Aangeleverde tekst:
★ ★ ★ ★

‘IEDER DIERTJE ZIJN PLEZIERTJE’

Zeven jaar na haar bejubelde titelrol in The Queen waagt Oscarwinnares Helen Mirren zich opnieuw aan een personage uit het echte leven. In Hitchcock speelt ze Alma Reville, stille steun en toeverlaat van de master of suspense. ‘Iemand spelen die niemand kent: wat een bevrijdende ervaring!’

Laten we maar meteen met de deur in huis vallen: Anthony Hopkins, de steracteur die onder een imposant fat suit, een dikke laag make-up en een hoogst herkenbaar accent gestalte geeft aan het titelpersonage uit Hitchcock, was ‘unavailable for interviews’. Reden: de mopperpot uit Wales, de Oscarwinnaar uit The Silence of the Lambs (1991), had het te druk met de opnames van Red 2, het vervolg op het geriatrische actiesucces met Bruce Willis en John Malkovich.

Daarom moeten we het stellen met Helen Mirren, die in het fictiedebuut van documentairemaker Sacha Gervasi (The Story of Anvil) mevrouw Hitchcock, Alma Reville, speelt. Geen onbelangrijke rol, want dit geestige relatiedrama draait om de productie van Psycho (1960), een allesbehalve makkelijke periode, waarin Hitchcock zich overal buitenspel gezet voelde. De grote studio’s wilden niks te maken hebben met de toekomstige horrorklassieker en de afstand tussen Hitch en zijn scenariste-monteuse-echtgenote nam met de dag toe.

Als Mirren – op haar 67e nog steeds een stralende verschijning – haar suite van het luxueuze Londense hotel The Dorchester binnenwandelt, zit de sfeer onmiddellijk goed: ‘Dear old Tony, hij heeft altijd wel een excuus om aan dit soort dingen te ontsnappen. God bless him. Maar aan mij mag je alles vragen. Ik ben een open boek.’ Et voilà, de ’troostprijs’ ontpopt zich tot hoofdvogel.

★ ★ ★ ★

Gegeven rijen:
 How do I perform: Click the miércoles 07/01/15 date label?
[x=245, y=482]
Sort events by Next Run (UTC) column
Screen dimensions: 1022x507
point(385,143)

★ ★ ★ ★

Opdrachten:
**a)** Herschrijf alle gegeven rijen hierboven en vervang daarbij "column" door "field". Laat al het andere ongewijzigd.
**b)** Schrijf het volgende deel van de tekst over Helen Mirren en de film Hitchcock, aansluitend op de laatste zin.

Antwoorden:
**a)**
 How do I perform: Click the miércoles 07/01/15 date label?
[x=245, y=482]
Sort events by Next Run (UTC) field
Screen dimensions: 1022x507
point(385,143)

**b)**
Zoals Mirren kom je ze niet vaak tegen in het filmwereldje. Van vroege successen als (soft)pornospektakel Caligula (1979) en fantasyepos Excalibur (1981) over arthouseklassieker The Cook, the Thief, His Wife, and Her Lover (1989) en tv-hit Prime Suspect (1991-2006) tot de triomftocht van The Queen (2006): deze dame heeft werkelijk alle zeeën bevaren. Ze kijkt op geen enkel genre neer – ‘een job is een job, punt’ – en is overduidelijk met beide benen op de grond blijven staan: ‘Natuurlijk doe ik nog steeds mijn eigen inkopen.’

Dat je Mirren alles mag vragen, blijkt ook al niet gelogen. Als ik opmerk dat ze – zowel in het echte leven als in de film – niet in de verste verte op de eerder stoffige Reville lijkt, barst ze in lachen uit. ‘Begin maar meteen over mijn grootste angst. Natuurlijk heb je gelijk. Vandaar dat ik de rol aanvankelijk weigerde. Sterker nog: ik zei tegen de regisseur dat ik wist wie hij wel moest casten, namelijk Vera Drake-actrice Imelda Staunton. Ironisch genoeg speelt zij Alma in The Girl, de HBO-productie waarin Toby Jones Hitch speelt ten tijde van The Birds. Uiteindelijk wist men me toch te overtuigen en besloot ik me niet te veel aan te trekken van Alma’s look. Ik verfde mijn haar rood en droeg het soort kleren dat ik dacht dat ze zou dragen als ze mijn postuur had gehad. Maar daar hield het op.

Zelfs na het nodige opzoekingswerk vond ik niet meer dan enkele foto’s van Alma. Een wereld van verschil met koningin Victoria.

HELEN MIRREN: De nagel op de kop! Wat een bevrijdende ervaring. Iedereen kent de Queen, niemand kent Alma. Het lijkt bot, maar het is de waarheid. Ik moest me niets aantrekken van niemand. Zelfs freaks zoals jij vinden amper beeldmateriaal van haar. (lacht)

Dat gebrek aan archiefbeelden zegt genoeg over de emancipatie in het Hollywood van de fifties en sixties.

MIRREN: Maak van Alma alsjeblief geen weerloos slachtoffer. Dat was ze allesbehalve. In het openbaar bleef ze misschien op de achtergrond, maar achter de schermen deed ze het tegenovergestelde. Ze was een volwaardig lid van een creatief partnerschap dat zijn stempel meer dan gedrukt heeft op de filmgeschiedenis.

Tijdens mijn research las ik Alma Hitchcock: The Woman behind the Man, een boek van hun dochter Patricia. Daaruit blijkt eens te meer wat voor cruciale rol Alma speelde. Ze ontfermde zich niet alleen over de scenario’s en de montage van de films, ze zorgde er ook voor dat Hitchcock steeds kon terugvallen op een stabiel huishouden. Het enige waaronder ze volgens mij heeft geleden, was Alfreds overmatige alcoholgebruik toen hij een dagje ouder werd.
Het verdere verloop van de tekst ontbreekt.